**Exercise goal**
Please select each row below that contains the string "heading", with uppercase and lowercase letters matching.

**Extracted entries**
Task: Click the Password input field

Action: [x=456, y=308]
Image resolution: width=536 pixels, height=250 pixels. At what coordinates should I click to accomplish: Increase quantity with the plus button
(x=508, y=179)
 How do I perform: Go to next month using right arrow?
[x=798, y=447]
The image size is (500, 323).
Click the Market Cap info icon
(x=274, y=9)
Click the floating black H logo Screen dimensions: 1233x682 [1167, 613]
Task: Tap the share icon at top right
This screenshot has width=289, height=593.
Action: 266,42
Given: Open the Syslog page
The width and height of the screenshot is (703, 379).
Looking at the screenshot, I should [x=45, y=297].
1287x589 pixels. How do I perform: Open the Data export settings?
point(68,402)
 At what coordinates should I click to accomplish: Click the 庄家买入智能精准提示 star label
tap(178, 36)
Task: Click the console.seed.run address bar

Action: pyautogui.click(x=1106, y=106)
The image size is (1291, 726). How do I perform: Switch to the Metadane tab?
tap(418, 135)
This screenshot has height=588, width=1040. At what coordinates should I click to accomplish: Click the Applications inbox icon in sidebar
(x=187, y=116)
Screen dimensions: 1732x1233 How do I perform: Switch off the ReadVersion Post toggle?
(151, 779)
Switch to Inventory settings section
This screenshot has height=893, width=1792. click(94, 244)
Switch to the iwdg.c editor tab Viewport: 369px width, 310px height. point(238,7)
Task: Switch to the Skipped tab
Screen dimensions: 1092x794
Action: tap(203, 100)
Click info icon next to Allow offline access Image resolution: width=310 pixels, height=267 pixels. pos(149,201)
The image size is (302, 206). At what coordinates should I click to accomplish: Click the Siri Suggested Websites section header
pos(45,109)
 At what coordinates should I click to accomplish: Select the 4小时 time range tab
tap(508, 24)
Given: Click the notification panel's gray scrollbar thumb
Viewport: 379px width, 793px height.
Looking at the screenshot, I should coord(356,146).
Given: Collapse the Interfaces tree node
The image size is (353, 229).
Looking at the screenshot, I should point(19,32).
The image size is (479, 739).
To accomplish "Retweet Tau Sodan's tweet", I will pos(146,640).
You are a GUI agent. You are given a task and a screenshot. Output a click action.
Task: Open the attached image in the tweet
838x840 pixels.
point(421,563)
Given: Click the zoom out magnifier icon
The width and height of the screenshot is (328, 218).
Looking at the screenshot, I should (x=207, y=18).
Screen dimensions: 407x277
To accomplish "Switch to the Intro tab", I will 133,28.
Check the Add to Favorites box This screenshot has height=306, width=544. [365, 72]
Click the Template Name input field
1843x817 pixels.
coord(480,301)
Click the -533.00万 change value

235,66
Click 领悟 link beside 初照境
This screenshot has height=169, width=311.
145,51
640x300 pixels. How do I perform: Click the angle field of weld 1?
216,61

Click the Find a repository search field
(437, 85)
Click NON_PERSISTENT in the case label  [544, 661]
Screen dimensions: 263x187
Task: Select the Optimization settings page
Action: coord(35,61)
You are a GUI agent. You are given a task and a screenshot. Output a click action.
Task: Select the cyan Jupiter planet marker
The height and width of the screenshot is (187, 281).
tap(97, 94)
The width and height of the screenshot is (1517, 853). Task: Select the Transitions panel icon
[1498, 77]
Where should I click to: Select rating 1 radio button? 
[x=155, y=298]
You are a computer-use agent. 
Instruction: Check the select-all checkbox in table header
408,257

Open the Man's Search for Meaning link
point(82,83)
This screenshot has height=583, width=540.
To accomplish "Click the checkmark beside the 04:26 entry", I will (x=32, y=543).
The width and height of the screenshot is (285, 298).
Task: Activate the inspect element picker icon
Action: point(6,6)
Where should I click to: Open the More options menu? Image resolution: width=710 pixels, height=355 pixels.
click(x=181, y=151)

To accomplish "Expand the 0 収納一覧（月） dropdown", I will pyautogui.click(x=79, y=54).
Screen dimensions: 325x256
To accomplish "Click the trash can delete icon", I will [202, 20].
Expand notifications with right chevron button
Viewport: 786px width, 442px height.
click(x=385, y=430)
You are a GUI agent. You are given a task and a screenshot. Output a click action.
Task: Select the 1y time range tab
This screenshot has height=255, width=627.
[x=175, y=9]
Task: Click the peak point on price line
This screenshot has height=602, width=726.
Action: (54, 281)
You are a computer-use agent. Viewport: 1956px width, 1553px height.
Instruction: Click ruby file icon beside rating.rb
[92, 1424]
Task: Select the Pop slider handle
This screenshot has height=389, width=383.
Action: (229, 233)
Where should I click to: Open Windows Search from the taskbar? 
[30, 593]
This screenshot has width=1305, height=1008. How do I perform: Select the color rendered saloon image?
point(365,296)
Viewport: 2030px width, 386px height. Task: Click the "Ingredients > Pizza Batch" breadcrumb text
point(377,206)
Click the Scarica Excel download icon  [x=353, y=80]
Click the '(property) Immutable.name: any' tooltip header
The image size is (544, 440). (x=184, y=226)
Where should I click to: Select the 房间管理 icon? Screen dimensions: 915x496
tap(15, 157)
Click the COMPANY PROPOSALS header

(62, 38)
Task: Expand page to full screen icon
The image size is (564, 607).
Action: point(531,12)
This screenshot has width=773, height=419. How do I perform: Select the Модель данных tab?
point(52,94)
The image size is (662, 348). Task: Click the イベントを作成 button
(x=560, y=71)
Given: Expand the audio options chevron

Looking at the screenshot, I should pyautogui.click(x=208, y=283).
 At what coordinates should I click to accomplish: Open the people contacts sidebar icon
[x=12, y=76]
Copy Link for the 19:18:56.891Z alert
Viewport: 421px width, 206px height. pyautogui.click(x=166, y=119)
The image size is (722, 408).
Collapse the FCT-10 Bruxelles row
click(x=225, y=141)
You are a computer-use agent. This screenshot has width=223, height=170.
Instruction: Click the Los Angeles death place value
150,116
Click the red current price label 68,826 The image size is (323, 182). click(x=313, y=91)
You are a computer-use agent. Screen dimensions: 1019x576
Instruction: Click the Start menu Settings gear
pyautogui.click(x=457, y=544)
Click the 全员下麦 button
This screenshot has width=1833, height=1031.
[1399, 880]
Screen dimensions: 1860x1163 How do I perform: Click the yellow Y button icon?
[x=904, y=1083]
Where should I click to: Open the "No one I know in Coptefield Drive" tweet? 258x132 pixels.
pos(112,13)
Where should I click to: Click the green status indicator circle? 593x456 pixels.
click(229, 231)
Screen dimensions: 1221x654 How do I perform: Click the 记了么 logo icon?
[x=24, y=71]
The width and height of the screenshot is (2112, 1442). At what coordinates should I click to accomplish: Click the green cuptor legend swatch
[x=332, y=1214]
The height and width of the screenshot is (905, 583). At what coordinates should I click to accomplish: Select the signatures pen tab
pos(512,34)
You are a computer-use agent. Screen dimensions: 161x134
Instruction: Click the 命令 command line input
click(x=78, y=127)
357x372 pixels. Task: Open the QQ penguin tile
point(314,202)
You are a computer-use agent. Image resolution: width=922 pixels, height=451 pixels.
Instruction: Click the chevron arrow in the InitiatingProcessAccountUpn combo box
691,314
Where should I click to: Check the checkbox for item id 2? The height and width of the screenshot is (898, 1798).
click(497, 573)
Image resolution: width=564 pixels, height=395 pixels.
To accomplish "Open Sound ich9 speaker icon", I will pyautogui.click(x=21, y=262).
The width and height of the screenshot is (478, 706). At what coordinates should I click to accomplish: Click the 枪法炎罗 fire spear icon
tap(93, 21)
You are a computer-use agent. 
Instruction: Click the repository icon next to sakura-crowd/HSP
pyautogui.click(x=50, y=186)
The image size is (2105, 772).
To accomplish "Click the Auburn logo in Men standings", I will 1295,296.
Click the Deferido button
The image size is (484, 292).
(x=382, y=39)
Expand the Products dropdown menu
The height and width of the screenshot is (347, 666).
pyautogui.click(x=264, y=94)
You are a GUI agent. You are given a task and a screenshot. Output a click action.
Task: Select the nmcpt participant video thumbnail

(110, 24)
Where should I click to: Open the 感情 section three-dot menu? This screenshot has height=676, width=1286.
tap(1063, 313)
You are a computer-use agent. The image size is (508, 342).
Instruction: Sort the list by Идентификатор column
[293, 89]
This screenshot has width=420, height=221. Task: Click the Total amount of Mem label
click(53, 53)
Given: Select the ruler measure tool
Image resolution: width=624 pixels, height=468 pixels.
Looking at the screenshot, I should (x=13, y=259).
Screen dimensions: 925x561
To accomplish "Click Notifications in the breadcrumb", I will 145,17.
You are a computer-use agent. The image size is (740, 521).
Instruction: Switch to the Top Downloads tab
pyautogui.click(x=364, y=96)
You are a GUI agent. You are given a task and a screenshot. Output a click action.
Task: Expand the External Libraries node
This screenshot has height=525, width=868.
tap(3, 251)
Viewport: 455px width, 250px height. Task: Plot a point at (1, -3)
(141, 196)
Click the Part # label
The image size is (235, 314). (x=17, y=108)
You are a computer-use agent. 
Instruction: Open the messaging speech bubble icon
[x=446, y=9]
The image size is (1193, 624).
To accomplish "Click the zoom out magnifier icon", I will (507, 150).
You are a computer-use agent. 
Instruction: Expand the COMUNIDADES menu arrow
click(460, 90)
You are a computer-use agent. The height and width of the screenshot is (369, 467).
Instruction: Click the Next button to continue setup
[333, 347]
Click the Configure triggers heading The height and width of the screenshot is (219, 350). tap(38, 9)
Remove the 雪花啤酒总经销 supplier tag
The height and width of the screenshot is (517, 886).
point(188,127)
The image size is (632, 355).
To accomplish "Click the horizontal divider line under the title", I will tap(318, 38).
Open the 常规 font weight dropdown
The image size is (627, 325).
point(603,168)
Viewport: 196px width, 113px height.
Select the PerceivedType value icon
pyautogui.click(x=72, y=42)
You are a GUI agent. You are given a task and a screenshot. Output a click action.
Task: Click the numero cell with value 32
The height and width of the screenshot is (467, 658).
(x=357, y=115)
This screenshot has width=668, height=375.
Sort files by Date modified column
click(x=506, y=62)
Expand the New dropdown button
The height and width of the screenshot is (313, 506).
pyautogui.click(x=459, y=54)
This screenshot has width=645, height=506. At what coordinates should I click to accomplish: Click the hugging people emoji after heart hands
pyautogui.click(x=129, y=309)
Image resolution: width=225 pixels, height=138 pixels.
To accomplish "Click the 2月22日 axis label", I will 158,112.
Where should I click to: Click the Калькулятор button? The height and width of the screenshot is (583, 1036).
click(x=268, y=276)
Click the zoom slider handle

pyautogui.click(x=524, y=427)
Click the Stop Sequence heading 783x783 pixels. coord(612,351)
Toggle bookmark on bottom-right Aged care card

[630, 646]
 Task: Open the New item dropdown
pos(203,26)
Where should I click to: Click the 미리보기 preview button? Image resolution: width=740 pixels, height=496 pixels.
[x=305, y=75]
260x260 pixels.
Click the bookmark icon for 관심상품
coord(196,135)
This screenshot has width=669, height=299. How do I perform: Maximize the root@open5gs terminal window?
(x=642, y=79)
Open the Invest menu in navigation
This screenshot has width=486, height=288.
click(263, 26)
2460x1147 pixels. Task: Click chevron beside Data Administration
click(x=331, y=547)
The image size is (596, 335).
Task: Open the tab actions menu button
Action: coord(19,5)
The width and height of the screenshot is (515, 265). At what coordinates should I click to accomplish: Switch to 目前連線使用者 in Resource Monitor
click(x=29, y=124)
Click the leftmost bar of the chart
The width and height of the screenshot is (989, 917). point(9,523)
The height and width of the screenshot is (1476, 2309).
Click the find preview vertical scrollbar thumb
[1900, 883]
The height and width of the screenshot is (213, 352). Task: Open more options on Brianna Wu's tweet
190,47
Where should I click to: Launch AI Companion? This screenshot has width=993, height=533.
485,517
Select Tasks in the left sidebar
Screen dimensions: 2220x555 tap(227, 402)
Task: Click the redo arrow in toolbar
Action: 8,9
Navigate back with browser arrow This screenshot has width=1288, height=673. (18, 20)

**Response to this task**
Click the Configure triggers heading The height and width of the screenshot is (219, 350). tap(38, 9)
Click the Stop Sequence heading 783x783 pixels. coord(612,351)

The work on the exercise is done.